Auf den Autobahnen beobachtet ACE-Berater Bernickel Langsamfahrer besonders während der Reisezeiten: „Dann sind auch viele ältere Leute mit dem Auto unterwegs. Sie sind unsicher und übervorsichtig.“ Gerade diese Fahrer müssten dafür sensibilisiert werden, sich dem Verkehrsfluss anzupassen. Außerdem müssten viele langsamere Verkehrsteilnehmer begreifen, dass die mittlere Fahrbahn auf dreispurigen Autobahnen nicht für sie reserviert ist, betont Adac- Experte Fedrowitz.

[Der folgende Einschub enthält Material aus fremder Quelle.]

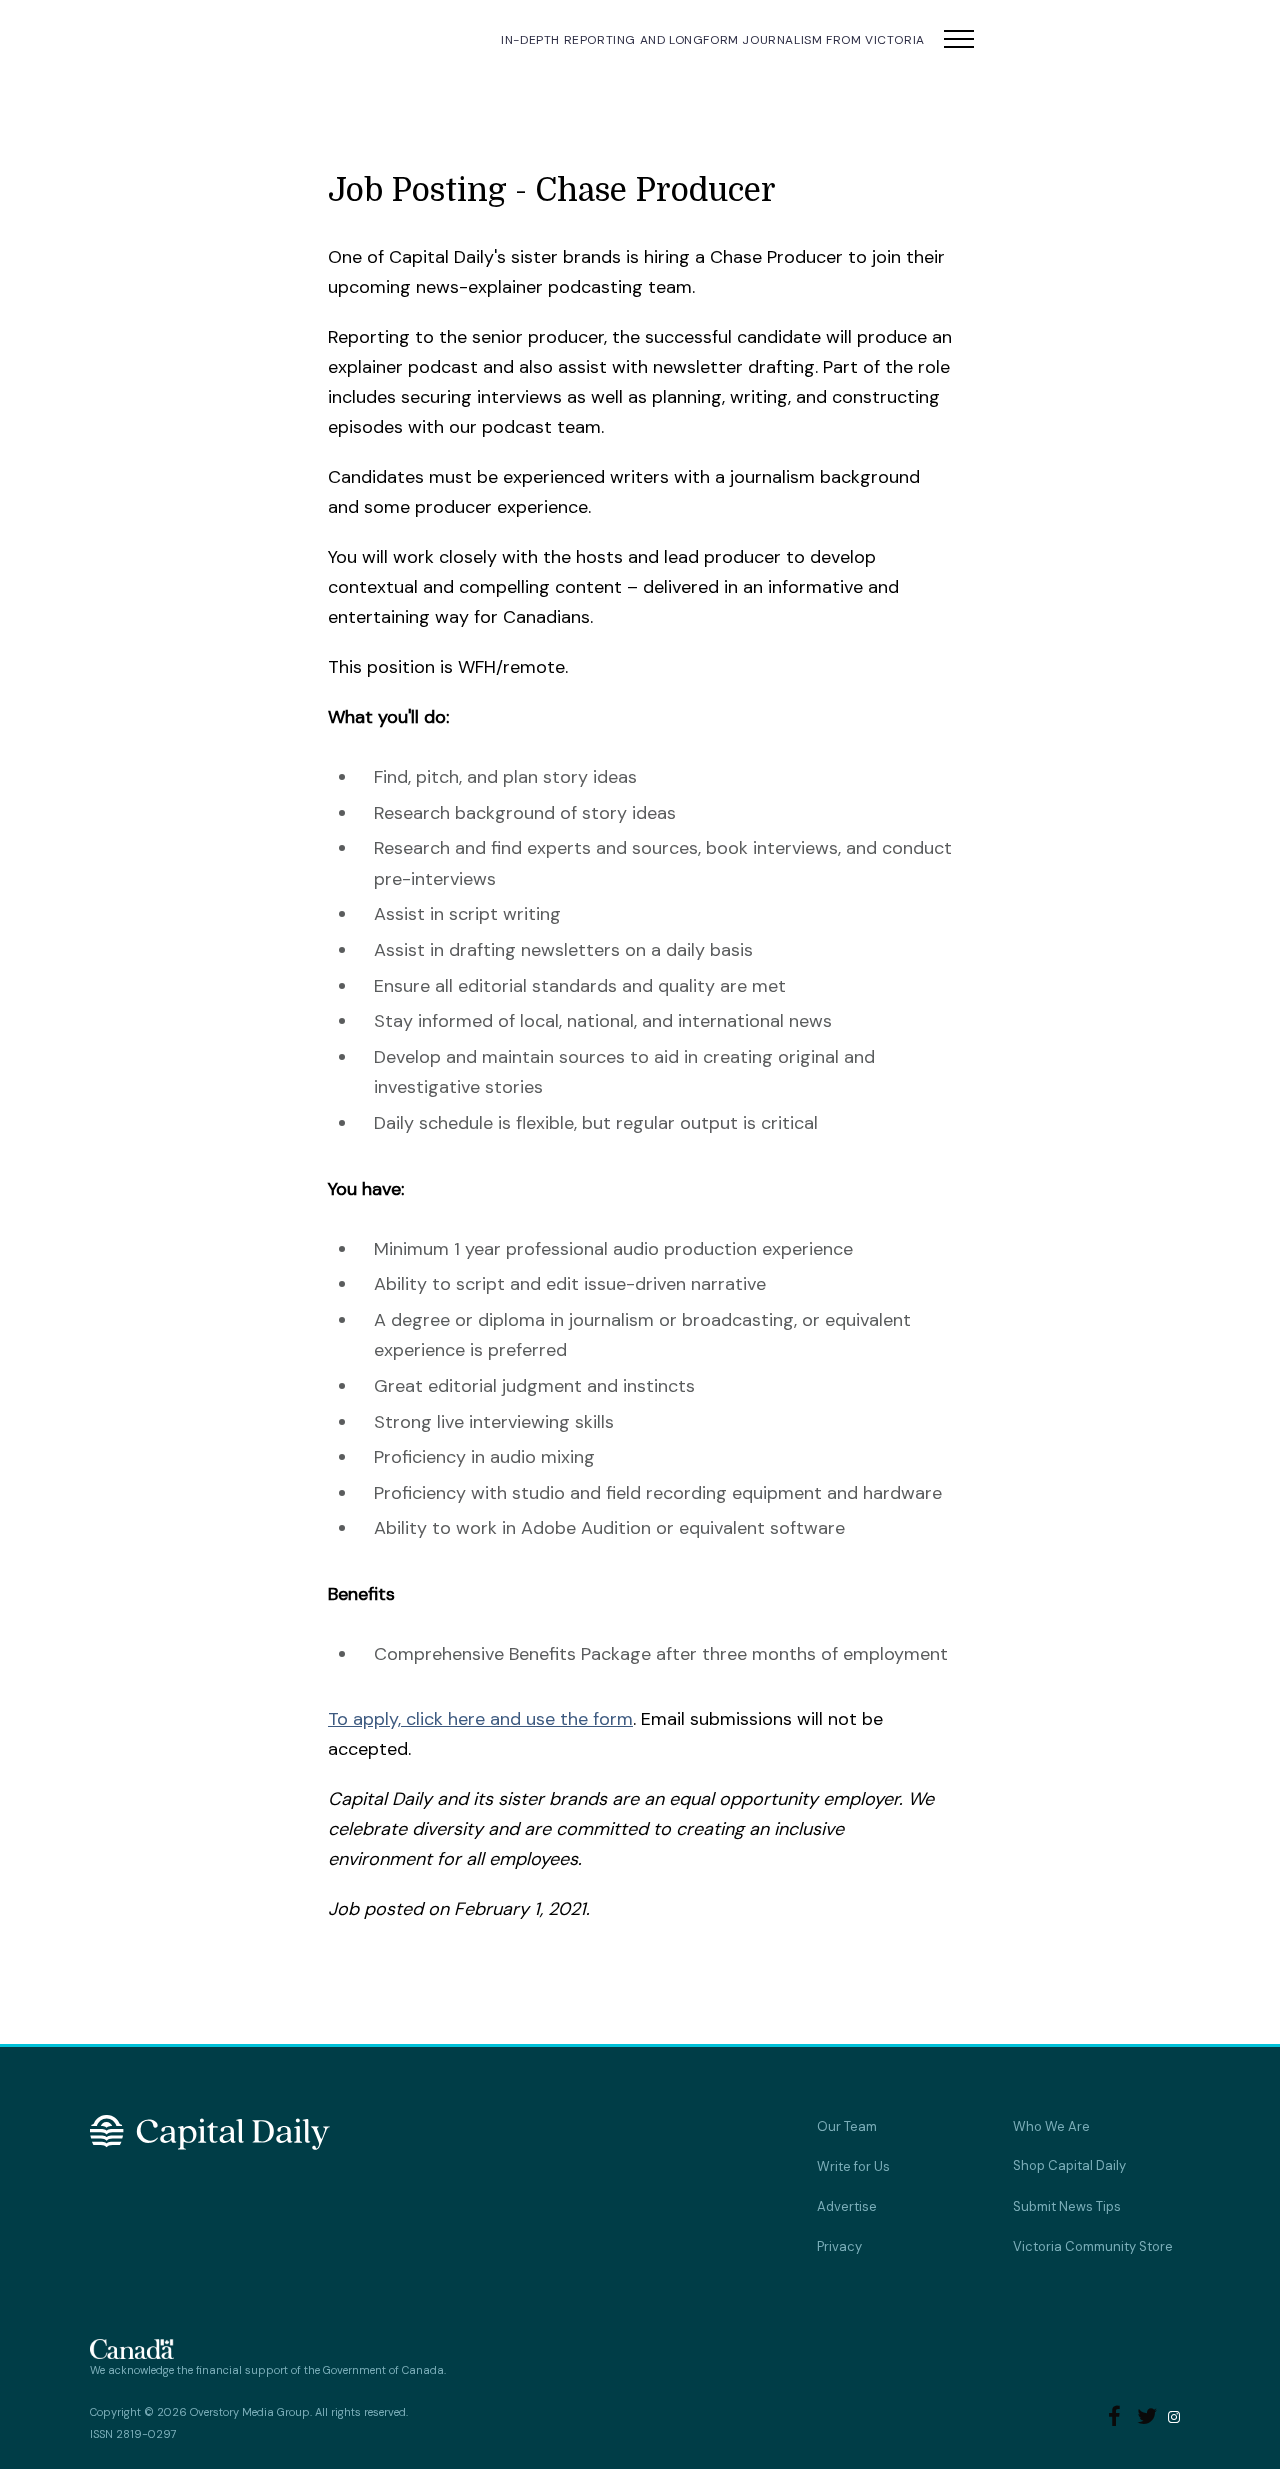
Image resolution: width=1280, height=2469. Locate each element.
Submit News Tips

Ähnliche Probleme wie mit älteren Langsamfahrern gebe es mit Führerscheinneulingen, berichtet Fahrlehrer-Chef von Bressendorf. „Anfänger können die Geschwindigkeit oft gar nicht richtig einschätzen.“ Bereits in der Ausbildung müssten sie deshalb lernen, sich in den fließenden Verkehr richtig einzufügen. „Wer das nicht schafft, ist noch nicht weit genug für die Fahrprüfung.“

Die Probleme mit den Langsamfahrern würden vielfach unterschätzt, sagt der Verkehrsanwälte-Vorsitzende Gebhardt, der auch Vizepräsident des Deutschen Verkehrsgerichtstages ist. Die Straßenverkehrsordnung gebe theoretisch die Möglichkeit, gegen Schleicher vorzugehen. So könne es geahndet werden, wenn jemand ohne vernünftigen Grund zu langsam fahre und dadurch eine Behinderung darstelle. Doch selbst wenn Schleicherei die eigentliche Ursache für einen Unfall war, lasse sich dies in aller Regel nicht nachweisen. Eine juristische Lösung gebe es deshalb nicht, meint Gebhardt. Das einzige, was helfen könne, seien Appelle an alle Autofahrer, sich an den Verkehrsfluss anzupassen.